• _What is required_
Quote each of the following lines word for word, in the order given.
━━━━━━━━━━━━━━━━━━━━━━━━━━━━━━
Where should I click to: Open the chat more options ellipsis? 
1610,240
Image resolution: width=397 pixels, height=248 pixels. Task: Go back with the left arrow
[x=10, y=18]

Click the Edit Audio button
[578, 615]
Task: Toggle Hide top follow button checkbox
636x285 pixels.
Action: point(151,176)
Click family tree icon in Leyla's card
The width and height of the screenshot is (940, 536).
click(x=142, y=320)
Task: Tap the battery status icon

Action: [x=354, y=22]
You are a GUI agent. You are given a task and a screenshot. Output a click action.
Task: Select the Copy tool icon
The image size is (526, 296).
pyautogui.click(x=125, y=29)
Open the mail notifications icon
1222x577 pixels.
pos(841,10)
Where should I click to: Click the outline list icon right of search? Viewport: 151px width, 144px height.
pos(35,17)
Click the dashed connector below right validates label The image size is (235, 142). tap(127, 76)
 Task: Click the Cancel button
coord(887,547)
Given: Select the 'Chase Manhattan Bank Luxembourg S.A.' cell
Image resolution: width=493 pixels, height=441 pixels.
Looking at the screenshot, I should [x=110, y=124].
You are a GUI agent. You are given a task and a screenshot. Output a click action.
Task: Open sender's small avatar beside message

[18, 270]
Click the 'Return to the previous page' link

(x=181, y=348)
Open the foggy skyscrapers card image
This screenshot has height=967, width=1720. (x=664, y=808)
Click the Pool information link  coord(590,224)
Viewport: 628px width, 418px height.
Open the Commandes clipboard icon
━━━━━━━━━━━━━━━━━━━━━━━━━━━━━━
• _Response below_
Where should I click to: Open the chat more options ellipsis? 
1610,240
Image resolution: width=397 pixels, height=248 pixels. Task: Go back with the left arrow
[x=10, y=18]

Click the Edit Audio button
[578, 615]
Task: Toggle Hide top follow button checkbox
636x285 pixels.
Action: point(151,176)
Click family tree icon in Leyla's card
The width and height of the screenshot is (940, 536).
click(x=142, y=320)
Task: Tap the battery status icon

Action: [x=354, y=22]
You are a GUI agent. You are given a task and a screenshot. Output a click action.
Task: Select the Copy tool icon
The image size is (526, 296).
pyautogui.click(x=125, y=29)
Open the mail notifications icon
1222x577 pixels.
pos(841,10)
Where should I click to: Click the outline list icon right of search? Viewport: 151px width, 144px height.
pos(35,17)
Click the dashed connector below right validates label The image size is (235, 142). tap(127, 76)
 Task: Click the Cancel button
coord(887,547)
Given: Select the 'Chase Manhattan Bank Luxembourg S.A.' cell
Image resolution: width=493 pixels, height=441 pixels.
Looking at the screenshot, I should [x=110, y=124].
You are a GUI agent. You are given a task and a screenshot. Output a click action.
Task: Open sender's small avatar beside message

[18, 270]
Click the 'Return to the previous page' link

(x=181, y=348)
Open the foggy skyscrapers card image
This screenshot has height=967, width=1720. (x=664, y=808)
Click the Pool information link  coord(590,224)
Viewport: 628px width, 418px height.
Open the Commandes clipboard icon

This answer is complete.